▸ Page extract:
BEGIN

I don't know if you have a Petco near you but if you join their club, they send Euk coupons and have had several 10% off sales this month. I ended up picking up a #40 bag of LB Puppy for $35 which is less than my wholesale price.


----------



## Kirk D (Apr 3, 2005)

I had someone recommend Kirkland's a couple of years ago. I went to Costco and checked it out. Looked like the best food I had ever seen on the ingredients. Got me a costco membership and bought a couple of bags. about $18.00 at that time.

I fed it to my lab and a gordon setter for 2 months. I ran a master test and aired my dog as usual. He did his business. During the 1st series the dog stopped 3 times to try to take a dump. The judges even asked "what are you feeding that dog?". I sure wasnt going to tell them Kirkland's Costco.

I checked stool consistancy at first and it was fair. When I got home from the test I checked the back yard and there were globs of pudding consistancy feces everywhere from both dogs. Needless to say, I switched back to our original food. At the time it was Euk.

Some may have better luck with Kirkland's but my experience was a disaster.

Kirk


----------



## Billie (Sep 19, 2004)

AmiableLabs said:


> Our reason for dropping Arkat VF and switching to ProPlan was how hard it was to get the VF. But that was a couple years ago, so now that we are leaving ProPlan we are trying once again to see if we can get the VF closer to home.
> 
> Another totally uncool option is Costco's Kirkland-brand Signature Series. It is essentially "Diamond's Naturals" manufactured by Diamond for them. Awesome breakdown, $25 for a forty-pound bag, but a bad reputation right now.


I feed that- Very good quality food. I see good coming from that issue last year on the recall, they are more careful with their ingredients now. Mydogs do great on it....


----------



## Bud Bass (Dec 22, 2007)

END

▸ The data:

BEGIN

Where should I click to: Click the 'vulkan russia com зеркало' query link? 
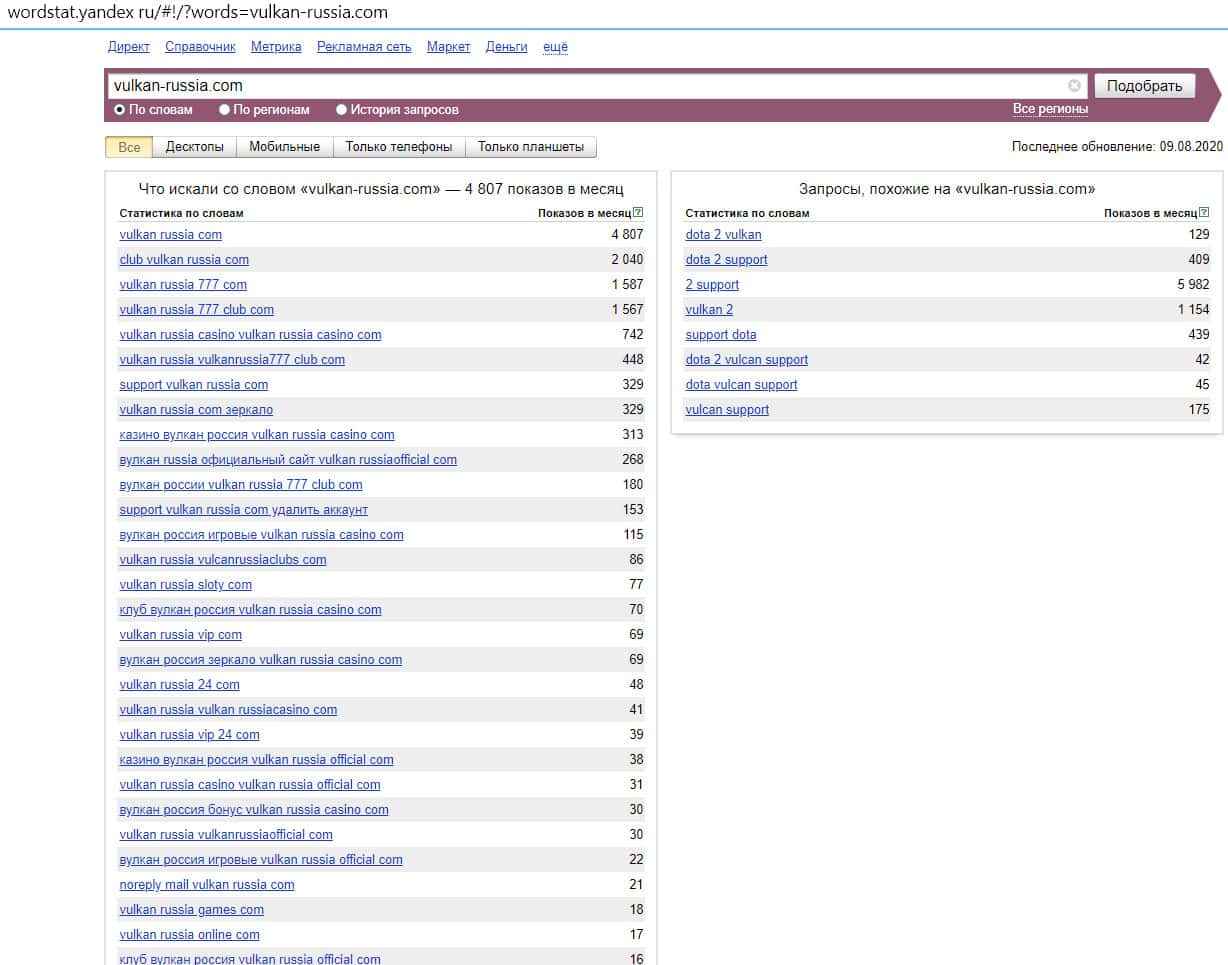pos(196,410)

END

▸ Exercises:
1. Does the dog food thread support each statement? Answer yes or no and quote the words from the thread that decide it.
(a) Kirk fed the Kirkland's food to his dogs for two months.
(b) Kirk told the judges what he was feeding his dog.
(c) Billie says her dogs do poorly on the Kirkland food.
2. Copy out the part of the dog food thread that begins with "I feed that- Very" and ends after "great on it....".
3. Pick up the dog food thread where it stops and keep writing it.
The data comes from a different source than the dog food thread.

▸ Answers for each item:
1.
(a) Yes: "I fed it to my lab and a gordon setter for 2 months."
(b) No: "I sure wasnt going to tell them Kirkland's Costco."
(c) No: "Mydogs do great on it...."

2.
I feed that- Very good quality food. I see good coming from that issue last year on the recall, they are more careful with their ingredients now. Mydogs do great on it....

3.
I've been feeding our dogs Exceed, from Sam's Club and have been happy with it. Our younger dog, now 3 yo blm, has had a problem most of his life with loose stooles and this stopped as soon as we switched to Exceed. In Alaska it is $30/44lb bag, up from about $23 a year ago, I believe mostly due to shipping. Exceed Performance Chicken & Rice, 30% protein & 20% fat. In reading the fine print on it I do not see who actually makes the chow, just says distributed by Sams. I read on the forum that it goes out for bids a couple times a year and can vary due to who got the bid, but I have noticed no difference. Still tastes fine to me. Bud


----------



## Sharon Potter (Feb 29, 2004)

I'm using Nutrena Loyall Professional. $34 for 50#, 30/20, and my dogs love it and are doing very well on it.

I also feel bad about having to make the switch, because I've been a loyal Purina user for a lot of years and I appreciate all they do for dog sports.


----------



## Pepper Dawg (Sep 26, 2007)

I've been feeding Kirkland ( Costco ) foe 18 months to two of my dogs and am very pleased with how they are doing. My vet has been impressed with their shiny coats and general excellent health. My other lab has to have a food that is wheat and corn free. I feed him DogLovers Gold. He is doing great on it....$33.95 for a 33lb bag.​


----------



## AmiableLabs (Jan 14, 2003)

akblackdawg said:


> I've been feeding our dogs Exceed, from Sam's Club and have been happy with it.


The last I heard, Exceed was made by Purina and was the same as ProPlan.

It will be interesting to see what happens on that end.


----------



## wayne anderson (Oct 16, 2007)

I have been feeding Exceed for 3 years now, and my dogs do great with it. I understand Purina makes Exceed for Sam's. I compared Exceed and ProPlan labels side-by-side, and found only slight differences in some minor ingredient levels. Paying $26 plus for 20 kg (44 lb) bag.


----------



## duckdawg27 (Apr 30, 2007)

just switched off of Purina after 8 years
Nutrena Loyall..................
Reasons in order of importance:

Ingredients
Dental health
Cost

I have switched off of Purina before and come back. Too soon to tell.


----------



## LabLady101 (Mar 17, 2006)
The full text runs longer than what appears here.